En 1968, sorti fraichement de l’adolescence, transfuge de Racing, Emmanuel Kakoko faisait ses premiers pas dans Daring au poste d’ailier gauche. Il avait un drible désarçonnant, un bon tir de gauche, un merveilleux jeu des jambes. En réalité, il était un faux gaucher mais un véritable droitier et un vrai chasseur des buts. Avec le soutien indispensable à ses côtés du routinier Raoul Kidumu, le duo était promis à un bel avenir et les équipes adverses avaient tout à craindre. Cette année-là, Freddy Mulongo était l’entraîneur des vert-blanc. Battre Dragons était pour lui un défi à relever ! La joute était très disputée. A cause d’un but validé par l’arbitre mais contesté par Daring, les joueurs d’Imana refusèrent de continuer la partie et quittèrent la pelouse sous les pleurs de Kakoko qui les suppliait de revenir sur le terrain et se battre jusqu’au dernier coup de sifflet. L’entraîneur Mulongo vint calmer le « dieu » resté seul sur le terrain alors que tous ses coéquipiers avaient déjà regagné les vestiaires. Sur la photo publiée le jour suivant par le quotidien Le Progrès sous le titre « Les larmes d’un dieu », on pouvait voir Manu Kakoko les yeux larmoyants soutenu pas son entraîneur. Le miracle tant attendu ne s’était pas réalisé. Et Daring perdit de nouveau cette joute comme le voulait la tradition entretenue depuis la fracture d’Eugène.

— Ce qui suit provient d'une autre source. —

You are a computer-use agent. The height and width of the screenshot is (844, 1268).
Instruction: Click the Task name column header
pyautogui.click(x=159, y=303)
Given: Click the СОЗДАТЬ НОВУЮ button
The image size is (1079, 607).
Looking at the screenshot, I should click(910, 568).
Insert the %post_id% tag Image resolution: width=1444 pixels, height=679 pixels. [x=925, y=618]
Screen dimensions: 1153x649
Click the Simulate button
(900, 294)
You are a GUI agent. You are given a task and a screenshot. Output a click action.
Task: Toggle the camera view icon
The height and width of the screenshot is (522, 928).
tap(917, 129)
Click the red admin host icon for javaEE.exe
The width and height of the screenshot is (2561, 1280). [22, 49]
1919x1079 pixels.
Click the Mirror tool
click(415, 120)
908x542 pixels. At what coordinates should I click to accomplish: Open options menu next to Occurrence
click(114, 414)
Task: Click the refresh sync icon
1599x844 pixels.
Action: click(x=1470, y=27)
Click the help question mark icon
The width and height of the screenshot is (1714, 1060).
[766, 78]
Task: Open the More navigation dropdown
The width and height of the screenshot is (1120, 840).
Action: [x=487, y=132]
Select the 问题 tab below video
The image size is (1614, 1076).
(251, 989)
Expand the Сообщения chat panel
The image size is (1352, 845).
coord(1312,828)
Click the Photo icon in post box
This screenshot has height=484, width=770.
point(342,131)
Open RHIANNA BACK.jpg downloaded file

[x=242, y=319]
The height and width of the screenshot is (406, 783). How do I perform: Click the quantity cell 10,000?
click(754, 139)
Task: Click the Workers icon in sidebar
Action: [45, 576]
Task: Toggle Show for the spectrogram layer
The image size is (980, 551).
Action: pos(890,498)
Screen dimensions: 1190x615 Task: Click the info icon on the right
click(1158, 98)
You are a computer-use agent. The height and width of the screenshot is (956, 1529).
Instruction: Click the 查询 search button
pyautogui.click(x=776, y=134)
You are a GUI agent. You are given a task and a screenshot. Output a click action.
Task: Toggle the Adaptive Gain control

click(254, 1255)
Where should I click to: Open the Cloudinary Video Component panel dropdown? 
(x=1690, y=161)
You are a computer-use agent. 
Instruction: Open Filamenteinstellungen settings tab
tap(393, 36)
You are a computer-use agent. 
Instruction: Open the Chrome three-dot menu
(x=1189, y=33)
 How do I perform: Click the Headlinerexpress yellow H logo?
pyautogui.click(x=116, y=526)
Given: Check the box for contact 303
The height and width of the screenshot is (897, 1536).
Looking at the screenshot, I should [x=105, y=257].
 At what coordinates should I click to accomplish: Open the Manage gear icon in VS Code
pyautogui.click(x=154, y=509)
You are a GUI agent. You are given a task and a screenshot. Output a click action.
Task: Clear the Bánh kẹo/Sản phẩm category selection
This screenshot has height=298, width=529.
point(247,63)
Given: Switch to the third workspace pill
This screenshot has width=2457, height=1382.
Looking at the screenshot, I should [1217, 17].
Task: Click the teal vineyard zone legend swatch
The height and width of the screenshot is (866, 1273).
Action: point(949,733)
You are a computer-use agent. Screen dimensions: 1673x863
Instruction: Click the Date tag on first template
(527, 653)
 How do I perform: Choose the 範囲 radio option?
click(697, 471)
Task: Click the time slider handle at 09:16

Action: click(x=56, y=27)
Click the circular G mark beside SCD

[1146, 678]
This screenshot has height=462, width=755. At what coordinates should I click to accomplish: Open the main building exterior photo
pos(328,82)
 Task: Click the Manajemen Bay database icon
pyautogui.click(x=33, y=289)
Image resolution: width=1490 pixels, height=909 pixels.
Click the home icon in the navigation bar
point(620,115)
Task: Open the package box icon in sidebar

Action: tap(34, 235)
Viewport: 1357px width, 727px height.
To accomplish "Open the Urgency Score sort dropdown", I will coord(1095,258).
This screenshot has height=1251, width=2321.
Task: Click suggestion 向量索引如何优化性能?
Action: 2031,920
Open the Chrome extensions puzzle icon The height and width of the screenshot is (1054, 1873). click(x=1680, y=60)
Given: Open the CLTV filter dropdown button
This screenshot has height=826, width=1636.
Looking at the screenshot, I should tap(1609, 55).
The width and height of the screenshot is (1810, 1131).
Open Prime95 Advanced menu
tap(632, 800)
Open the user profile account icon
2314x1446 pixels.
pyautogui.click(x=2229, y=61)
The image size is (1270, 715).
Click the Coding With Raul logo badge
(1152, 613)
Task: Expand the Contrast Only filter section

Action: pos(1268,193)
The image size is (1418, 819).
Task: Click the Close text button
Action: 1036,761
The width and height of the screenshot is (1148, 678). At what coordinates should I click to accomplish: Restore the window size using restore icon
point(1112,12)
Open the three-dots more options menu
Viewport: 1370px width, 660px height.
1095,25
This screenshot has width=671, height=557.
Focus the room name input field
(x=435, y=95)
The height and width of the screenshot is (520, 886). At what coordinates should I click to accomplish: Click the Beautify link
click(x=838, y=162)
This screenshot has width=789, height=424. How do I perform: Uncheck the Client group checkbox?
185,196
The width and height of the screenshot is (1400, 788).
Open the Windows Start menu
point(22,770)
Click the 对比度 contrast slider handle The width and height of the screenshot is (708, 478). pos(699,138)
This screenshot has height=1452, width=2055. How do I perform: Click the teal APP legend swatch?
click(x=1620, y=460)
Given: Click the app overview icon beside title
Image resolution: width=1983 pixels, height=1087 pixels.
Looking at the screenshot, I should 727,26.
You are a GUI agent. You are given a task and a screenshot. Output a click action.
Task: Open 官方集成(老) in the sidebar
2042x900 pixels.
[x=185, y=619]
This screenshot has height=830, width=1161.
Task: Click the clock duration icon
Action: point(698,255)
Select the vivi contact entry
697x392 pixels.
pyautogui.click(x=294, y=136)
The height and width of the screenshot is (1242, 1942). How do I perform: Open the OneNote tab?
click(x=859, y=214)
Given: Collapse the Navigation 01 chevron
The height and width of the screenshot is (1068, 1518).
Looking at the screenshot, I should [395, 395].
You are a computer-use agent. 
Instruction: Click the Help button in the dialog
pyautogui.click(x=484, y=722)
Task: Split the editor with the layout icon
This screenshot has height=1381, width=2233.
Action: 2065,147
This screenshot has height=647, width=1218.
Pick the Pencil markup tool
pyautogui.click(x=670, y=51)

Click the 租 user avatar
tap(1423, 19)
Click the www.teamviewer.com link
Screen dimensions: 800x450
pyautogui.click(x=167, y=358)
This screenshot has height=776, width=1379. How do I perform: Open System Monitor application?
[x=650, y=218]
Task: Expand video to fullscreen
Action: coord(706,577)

Puis vint Jonas Mukamba qui prit les commandes de l’équipe. La rencontre passionnelle contre Dragons pointait à l’horizon. Le jour tant attendu arriva, baignés de crainte, de doutes mais aussi d’espoirs renouvelés pour les daringmen. Dès le début, Daring annonça la couleur. Sur un coup franc accordé aux vert-blanc, Kakoko se chargea de la sentence. Son boulet de canon termina sa course sur le ventre de « Major » sur le mur formé par les défenseurs. Il s’écroula sur le coup ! L’infortuné défenseur de Dragons était à peine évacué que Kakoko qui de nouveau hérita d’une bonne balle marqua le premier but. Puis, il y eut un deuxième, puis un troisième, enfin un quatrième. Le marquoir indiquait le score de quatre buts à zéro pour l’équipe chère à Mukamba. Magie Mafuala de Dragons tenta de se frayer un chemin. Le match se termina sur ce score sans appel (4-2). Les défaites successives depuis la fracture d’Eugène venaient d’être vengées. Kakoko, l’homme du match, celui par qui cette victoire était venue marqua à lui seul trois buts. Il venait non seulement de mouiller son maillot mais par son talent et son engagement, il venait aussi d’ écrire l’une des plus belles pages de l’histoire de sa vie de footballeur. Le divorce était consommé et le football congolais en avait pris acte. La joie avait changé de camp, la victoire aussi. C’était la chaleur tropicale chez les Tupamaros et le froid glacial auprès des Monstres et ce pour la première fois depuis bien longtemps. L’affront venait d’être lavé et de quelle manière !
A la tête du Daring, Mukamba connut son heure de gloire. Car c’est sous sa présidence que ce qui paraissait impossible est devenu realisable. Une épithète fut collée au patronyme de celui qui permit au Daring de battre Dragons. Plus que jamais, il était devenu Mukamba « Sukisa ».